Lymphocyte ATP increased significantly (p < 0.001). ADP also rose (p < 0.02), and the ATP/ADP ratio held steady, meaning energy production and utilization both increased without creating imbalance. This pattern indicates activated energy metabolism, not just an artifact of more substrate.
The sex-specific finding was striking. Female participants showed significant increases in mitochondrial respiration across multiple measurement states. Male participants did not show the same effect. This suggests creatine’s impact on brain energy metabolism may differ by sex, a finding with practical implications for future trial design.
Two brain MR spectroscopy markers, N-acetylaspartate (NAA) and glutathione (GSH), did not change significantly over 8 weeks. Both reflect longer-term neuronal integrity and oxidative stress, and 8 weeks is likely too short a window to expect movement in either.
Why 20 g/Day Is Not a Standard Recommendation
The CABA dose is several times higher than typical creatine maintenance doses of 3 to 5 g/day. It was selected to rapidly saturate brain creatine stores, functioning similarly to a loading phase. All 20 participants completed the full 8 weeks, and adverse events were mild: cramping, gastrointestinal discomfort, nausea, facial flushing, and sleep disturbance, totaling 13 reports across the group.
For people with compromised kidney function, high-dose creatine warrants discussion with a physician before starting. The trial did not report kidney-related adverse events, but its small size and short duration limit how much that absence can tell us.
What the CABA Data Does and Does Not Say
CABA has real limitations: no control group, 20 participants, 8 weeks. These are features of a well-designed feasibility study, not a definitive efficacy trial. The researchers are explicit about this, and a larger randomized controlled trial is now in planning.
What the data does establish, for the first time, is a sequence of biological events: oral creatine crosses the blood-brain barrier and raises cerebral creatine stores in people with Alzheimer’s dementia. Those elevated creatine stores correspond with measurable increases in systemic cellular ATP. And cognitive assessments in domains tied to energy-intensive prefrontal processes showed improvement.

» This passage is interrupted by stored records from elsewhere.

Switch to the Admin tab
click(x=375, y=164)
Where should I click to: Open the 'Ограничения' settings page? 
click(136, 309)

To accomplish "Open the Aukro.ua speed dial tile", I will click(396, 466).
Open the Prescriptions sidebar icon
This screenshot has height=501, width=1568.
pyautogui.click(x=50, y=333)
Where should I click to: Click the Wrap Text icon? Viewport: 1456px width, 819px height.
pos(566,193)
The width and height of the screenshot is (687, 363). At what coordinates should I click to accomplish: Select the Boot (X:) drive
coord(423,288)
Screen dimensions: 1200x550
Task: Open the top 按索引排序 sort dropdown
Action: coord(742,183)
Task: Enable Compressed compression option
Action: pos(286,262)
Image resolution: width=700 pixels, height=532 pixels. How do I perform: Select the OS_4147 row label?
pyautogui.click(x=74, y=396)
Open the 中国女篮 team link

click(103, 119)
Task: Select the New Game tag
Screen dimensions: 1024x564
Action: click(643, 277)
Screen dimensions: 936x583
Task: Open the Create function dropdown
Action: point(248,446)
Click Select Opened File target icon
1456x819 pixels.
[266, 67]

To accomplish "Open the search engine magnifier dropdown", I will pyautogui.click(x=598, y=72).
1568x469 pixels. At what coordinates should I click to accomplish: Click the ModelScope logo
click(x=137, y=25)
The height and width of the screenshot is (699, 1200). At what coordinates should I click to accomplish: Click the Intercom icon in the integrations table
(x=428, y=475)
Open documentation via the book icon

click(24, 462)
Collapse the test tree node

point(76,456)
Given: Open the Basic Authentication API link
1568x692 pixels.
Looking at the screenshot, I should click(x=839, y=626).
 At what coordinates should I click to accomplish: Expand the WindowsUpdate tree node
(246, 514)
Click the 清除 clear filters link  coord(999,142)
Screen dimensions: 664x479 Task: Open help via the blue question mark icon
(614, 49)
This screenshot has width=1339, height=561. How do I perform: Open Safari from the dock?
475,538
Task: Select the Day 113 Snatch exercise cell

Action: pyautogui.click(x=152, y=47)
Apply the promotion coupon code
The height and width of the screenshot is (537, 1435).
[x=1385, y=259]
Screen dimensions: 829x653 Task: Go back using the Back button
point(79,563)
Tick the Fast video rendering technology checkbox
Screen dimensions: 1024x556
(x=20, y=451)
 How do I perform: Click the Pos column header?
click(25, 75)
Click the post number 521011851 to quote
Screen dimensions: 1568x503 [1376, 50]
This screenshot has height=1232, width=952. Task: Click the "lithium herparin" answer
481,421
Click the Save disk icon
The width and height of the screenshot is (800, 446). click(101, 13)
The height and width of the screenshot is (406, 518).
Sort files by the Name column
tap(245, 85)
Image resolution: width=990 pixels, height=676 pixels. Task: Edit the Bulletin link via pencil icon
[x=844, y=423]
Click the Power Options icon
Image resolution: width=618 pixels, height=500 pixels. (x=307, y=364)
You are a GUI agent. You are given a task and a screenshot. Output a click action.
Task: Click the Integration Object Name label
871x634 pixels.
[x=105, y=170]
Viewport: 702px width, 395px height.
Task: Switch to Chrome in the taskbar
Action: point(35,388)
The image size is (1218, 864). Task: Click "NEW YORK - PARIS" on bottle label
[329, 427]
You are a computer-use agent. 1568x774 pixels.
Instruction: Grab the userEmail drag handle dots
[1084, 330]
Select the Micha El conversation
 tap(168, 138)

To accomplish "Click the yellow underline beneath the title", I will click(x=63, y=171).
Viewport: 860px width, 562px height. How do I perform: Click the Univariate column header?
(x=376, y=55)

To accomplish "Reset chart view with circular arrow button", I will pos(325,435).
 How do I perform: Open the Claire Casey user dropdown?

Three things made this study worth watching. First, the blood-brain barrier penetration is confirmed in an Alzheimer’s population, where transport mechanisms are often compromised. Second, cellular ATP elevation provides a mechanistic footprint, not just a symptom score. Third, the female-specific mitochondrial response opens a question about sex-differentiated supplementation protocols that has not been studied.
What This Means for Everyday Supplementation
This trial enrolled Alzheimer’s patients and used a high-loading protocol. Healthy adults interested in cognitive support are in a different situation. The relevant context comes from broader meta-analyses: a 2024 systematic review in Frontiers in Nutrition covering 16 RCTs and 492 participants found creatine supplementation significantly improved memory (SMD = 0.31), with stronger effects in older adults aged 66 to 76. Those trials used maintenance doses of 3 to 5 g/day.
Creatine monohydrate is among the most studied supplements available and is relatively inexpensive. A maintenance dose of 3 to 5 g/day dissolves easily in water or a beverage. If you already take a multivitamin or pre-workout blend, check whether creatine is already included before adding a separate dose.
Creatine is not about to replace approved Alzheimer’s therapies. But the CABA data positions creatine as a bioenergetic candidate worth a serious randomized trial, not because of what researchers expect it to do, but because the first cellular data suggests it may actually do something.